Pigs catch and eat live chickens. I figure they wouldn't turn their snouts up at a goat either. Especially in a caged environment where the goat will be easier to catch.



RiverPines said:


> They are fine alone


I agree. I've raised a few feeder pigs and they were more than happy being alone.


----------



## tmfinley (Feb 25, 2008)

Hmm... well I tend to think of pigs as a herd animal and wouldn't feel right raising one by itself. 

The area I they would be in is a bit larger than 1/2 an acre and we live on sugar sand so the mess wouldn't be inescapable for the goat. 

I know pigs can be aggressive, but if they are put together when the pig is young I wonder if they will be ok with each other.


----------



## Slats (Jul 17, 2008)

tmfinley said:


> Hmm... well I tend to think of pigs as a herd animal and wouldn't feel right raising one by itself.


To each their own. If you decide to run the two together don't be surprised if one morning you go out to feed and you see a pig and go looking for a goat that's no longer there.

As RiverPines said "They are omnivorous"

I said "Especially in a caged environment where the goat will be easier to catch." Pigs are still omnivorous outside of a caged environment and are opportunists. It's in a pigs nature. Most likely the goat will buddy up to the pig and the pig will take the opportunity to make a happy meal out of it.
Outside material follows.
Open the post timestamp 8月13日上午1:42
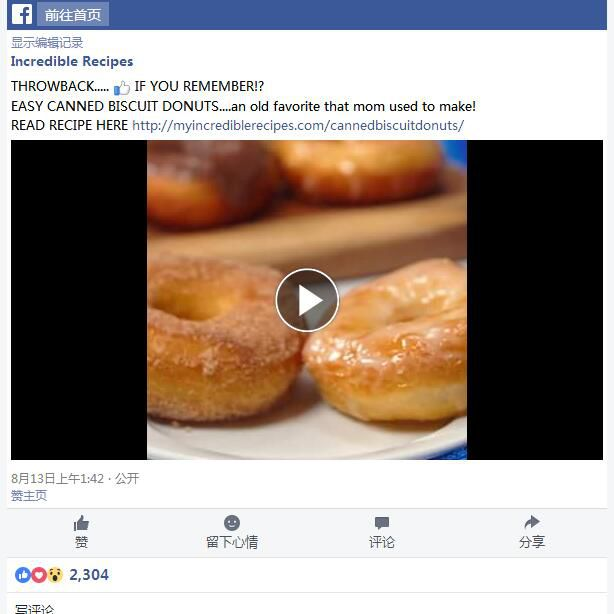This screenshot has width=614, height=614. 57,478
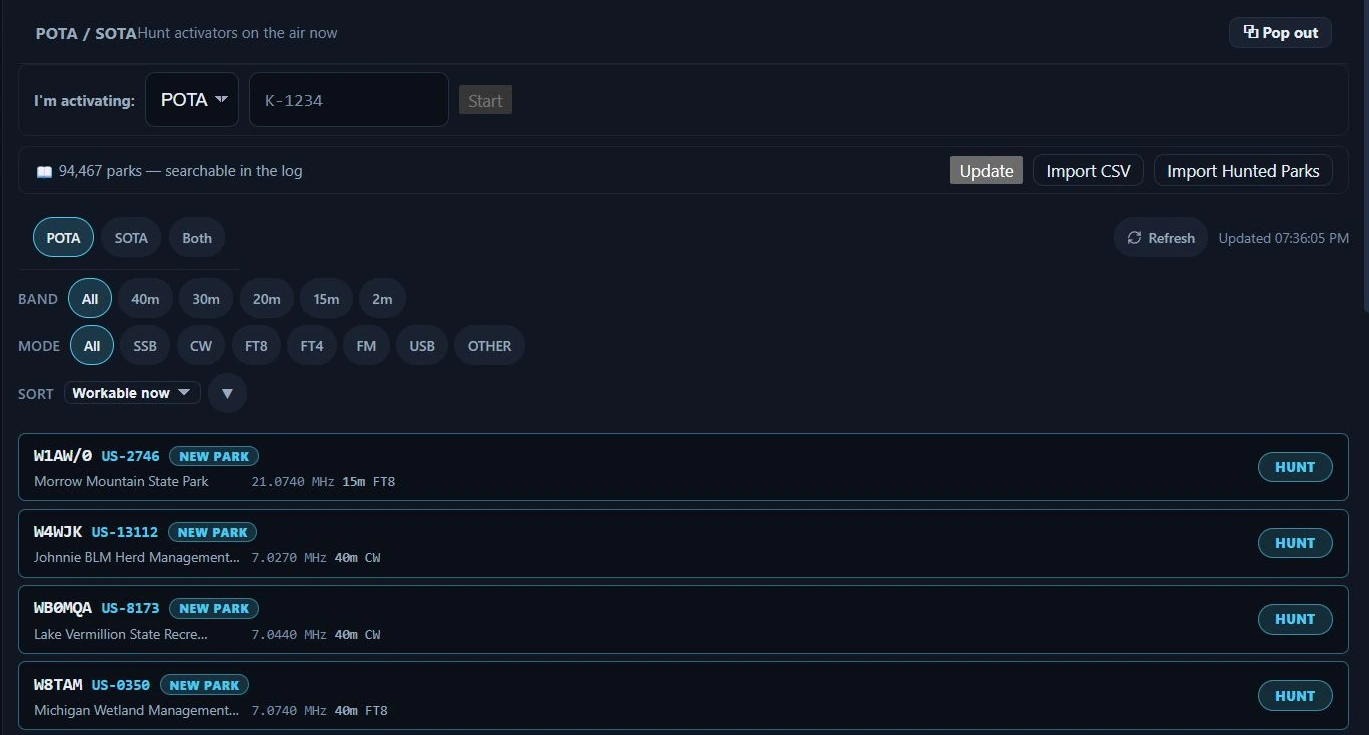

The pig nuzzles the goat with it's snout, the goat doesn't run, then chomp chomp. Easy pickin's.


----------



## Feathers-N-Fur (Dec 17, 2007)

How well fed will your pig be? Mine don't bother the chickens that run all over their pen, or the goat kids that are being weened in the sow pen. I even had a kid get her front legs caught in a tree. I have no idea how long she was stuck. If one of the pigs had wanted to eat her, they would have. My pigs have no problem letting the goats and chickens eat out of their feed troughs with them, they don't share with each other very well though. The pig people will tell you that pigs are very social, every bit as much as the goats. If you have 2 pigs they will grow faster because of the competition for food. I don't think that will carry over to a goat. But just as companions, I think it would work out as long as your pig isn't going hungry. They understand who their buddy is. The risk is there, but I don't think it is a very big risk.


----------



## 6e (Sep 10, 2005)

We had young pigs housed in a pen next to the sheep pen and a couple of lambs got too close to the fence. They pulled the lambs right through the fence and ate them.  And these were young pigs. Maybe 45-50 pounds pigs. No. I wouldn't house them together.


----------



## tmfinley (Feb 25, 2008)

Ooh, sorry that happened to you, but that was exactly what I was looking for here. Some real evidence for or against.

Thanks,
Tiffany


----------



## lasergrl (Nov 24, 2007)

my pigs (potbelly type) and goats just pain dont like each other. I dont think they would be companionable even if they didnt eat each other.


----------



## Kshobbit (May 14, 2002)

Please do not put pigs and goats together. My story is too awful to tell here.


----------



## Lada (Jun 7, 2008)

If you have the space to separate them, then do that. Yes, some pigs can socialize with other animals, but they're just like people and any other animal...some of them are nice and some aren't. I grew up on a small pig farm. Some of our pigs were just sweeties and some of them I was soooo glad to see get on that truck. I'd hate to see you get a mean pig and lose a goat or chicken or whathaveyou.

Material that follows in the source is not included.